Low Carb: Cheese is also pretty prominent in low carb diets. Carb content is not really the concern with cheese, in my opinion. Just like with butter and dairy in general, the concern is over quality and natural ingredients. You’re probably eating a lot of cheese on a low carb diet. Cheese on a burger? I don’t even miss the lack of bun. Want to approximate some pizza? Pound out a chicken cutlet as thin as your pizza dough and smother it with cheese and sauce! You’re not missing the “crust”. Cheese covers a plethora of carb omissions.
Gluten Free: Again, unless you are using some crazy Whiz concoction, there should be no concern over gluten being in your cheese.
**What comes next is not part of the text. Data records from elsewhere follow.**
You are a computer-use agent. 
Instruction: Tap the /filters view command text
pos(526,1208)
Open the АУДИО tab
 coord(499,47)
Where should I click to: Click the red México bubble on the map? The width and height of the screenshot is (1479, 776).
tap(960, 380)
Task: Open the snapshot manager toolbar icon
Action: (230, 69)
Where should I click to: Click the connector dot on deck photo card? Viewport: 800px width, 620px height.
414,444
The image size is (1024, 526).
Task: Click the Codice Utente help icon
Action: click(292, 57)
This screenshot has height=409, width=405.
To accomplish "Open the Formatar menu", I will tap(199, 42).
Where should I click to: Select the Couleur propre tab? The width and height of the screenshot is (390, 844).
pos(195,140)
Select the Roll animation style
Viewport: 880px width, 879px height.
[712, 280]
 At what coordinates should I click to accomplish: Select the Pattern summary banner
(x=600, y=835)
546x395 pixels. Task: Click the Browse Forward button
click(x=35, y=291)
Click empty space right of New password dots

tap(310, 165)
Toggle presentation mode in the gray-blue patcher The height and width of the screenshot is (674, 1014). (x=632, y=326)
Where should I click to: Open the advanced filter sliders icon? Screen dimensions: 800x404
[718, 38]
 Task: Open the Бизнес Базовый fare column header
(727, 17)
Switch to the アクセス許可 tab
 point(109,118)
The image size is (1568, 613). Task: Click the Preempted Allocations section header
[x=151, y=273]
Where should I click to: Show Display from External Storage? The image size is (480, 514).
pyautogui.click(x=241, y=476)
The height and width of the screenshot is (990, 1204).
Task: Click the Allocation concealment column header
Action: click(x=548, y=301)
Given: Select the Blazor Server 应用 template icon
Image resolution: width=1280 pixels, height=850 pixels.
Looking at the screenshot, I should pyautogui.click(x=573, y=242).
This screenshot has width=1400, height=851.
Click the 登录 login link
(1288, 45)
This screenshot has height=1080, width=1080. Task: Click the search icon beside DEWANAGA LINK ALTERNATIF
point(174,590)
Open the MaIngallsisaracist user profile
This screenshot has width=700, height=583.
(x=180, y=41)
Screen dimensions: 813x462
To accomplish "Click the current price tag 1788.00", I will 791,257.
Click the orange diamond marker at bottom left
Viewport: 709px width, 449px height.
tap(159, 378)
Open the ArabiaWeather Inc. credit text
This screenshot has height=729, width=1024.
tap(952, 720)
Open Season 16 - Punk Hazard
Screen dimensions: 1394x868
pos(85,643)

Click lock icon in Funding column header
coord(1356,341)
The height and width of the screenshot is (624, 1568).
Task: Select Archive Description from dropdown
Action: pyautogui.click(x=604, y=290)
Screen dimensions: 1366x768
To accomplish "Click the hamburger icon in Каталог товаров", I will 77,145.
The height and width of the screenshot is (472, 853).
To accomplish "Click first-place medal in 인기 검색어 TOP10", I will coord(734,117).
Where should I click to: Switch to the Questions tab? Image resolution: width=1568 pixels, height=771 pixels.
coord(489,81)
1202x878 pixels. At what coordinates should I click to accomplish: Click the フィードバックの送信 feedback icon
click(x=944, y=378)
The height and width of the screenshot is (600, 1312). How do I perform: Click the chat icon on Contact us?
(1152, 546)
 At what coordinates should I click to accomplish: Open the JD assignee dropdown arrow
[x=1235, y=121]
Read labels, as always. And see above.
Paleo: No dairy means no cheese. There is some debate in the paleo world about whether this is limited to cow’s milk cheeses or if other types of cheeses (sheep, goat) are permissible. That depends on what your body can tolerate. Cheese doesn’t hurt me as bad as milk and cream, I think this is partially due to the fact that cheese has a little fermentation going on. It’s already part digested when it goes into your mouth so it’s easier on your system thank milk or cream. Personally, cow’s milk cheese hurts nearly every time but small amounts of sheep’s milk cheese have been snuck in as part of charceuterie platter a few times with no negative effects. I haven’t gotten into this myself, but some paleo folks make cheese out of nut milks, specifically cashew creams up nicely into cream and cheese I’m told. That seems like too much work for me so I haven’t experimented with it yet and they don’t sell it at any of my local specialty stores. I have found some paleo friendly cream cheese options from Rollin Oats in St. Petersburg, Florida after much label reading. Don’t be tempted by the “veggie shreds” they sell as shredded cheese alternatives, most of those are soy based or have lots of preservatives.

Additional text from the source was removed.